§ WHAT TO PRODUCE
Please write out part of the pickleball piece word for word, starting at "When Leader reporter" and ending after "across the county.".

Pickle ball

Pickleball is sweeping the county, state and nation. We should have figured it would.

Baby boomers, that proud group of Americans often characterized as the lump in the middle of the (population graph) boa constrictor, are looking for some kind of sport they actually can do.

That’s because the boomers, usually defined as those born between 1946 and 1964, have all turned 50. In fact, 50-year-olds are the youngest boomers. At the far end of the snake chart, they’re getting ready to turn 70 next year.

Not many of those 1946-vintage boomers are willing to admit to being old (you know who you are, Bro). They may not, but their aching knees, out-of-line hips, tennis elbows, stiff shoulders and kinked necks might, assuming we were able to interview individual body parts.

If horse racing is the sport of kings, pickleball may well turn out to be the sport of kinks.

The boomers were defined by their ever-present youth culture, not lab cultures of their latest medical issue, so it figures that they would embrace anything to continue the appearance of youth.

Last week the Festus City Council heard an update on a project to convert the former skateboard park at Jokerst Park on South Mill Street into pickleball courts. The proposal has the blessing of the Festus Park Board.

When Leader reporter Kevin Carbery called local pickleball enthusiast Jim Berger to get more details, he answered a couple of questions but apologized and cut the interview short – he had to go referee a pickleball match.

Sweeping the nation!

Berger later told Carbery that the Festus facility would be the largest pickleball-only venue in the St. Louis area.

The sport also has broken out at the Jefferson County Family YMCA, the Arnold Rec Center, the Cedar Hill Elks and at other venues across the county.

§ SUPPLIED MATERIAL
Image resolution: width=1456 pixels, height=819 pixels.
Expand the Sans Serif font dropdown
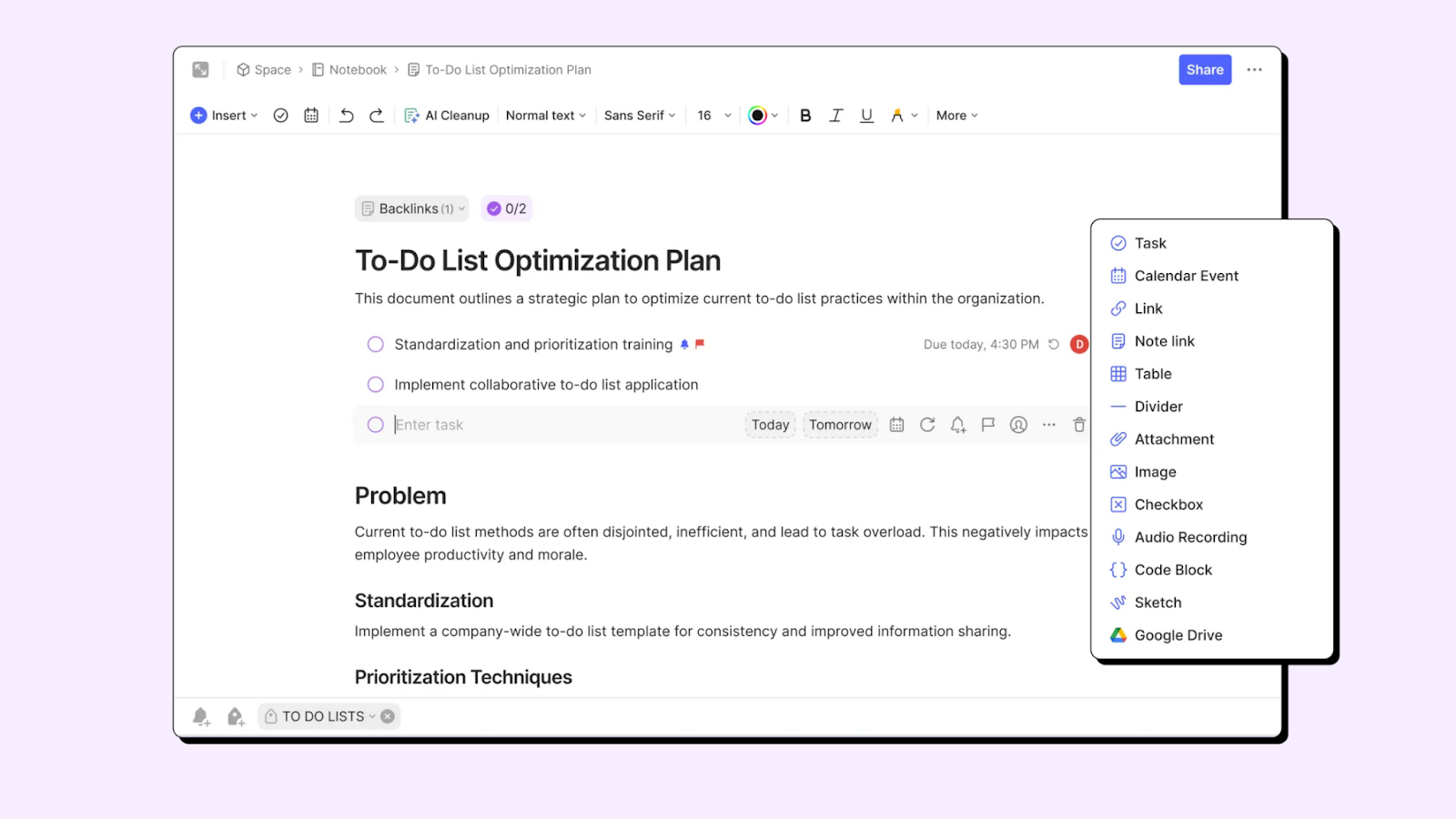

§ RESPONSE AREA
When Leader reporter Kevin Carbery called local pickleball enthusiast Jim Berger to get more details, he answered a couple of questions but apologized and cut the interview short – he had to go referee a pickleball match.

Sweeping the nation!

Berger later told Carbery that the Festus facility would be the largest pickleball-only venue in the St. Louis area.

The sport also has broken out at the Jefferson County Family YMCA, the Arnold Rec Center, the Cedar Hill Elks and at other venues across the county.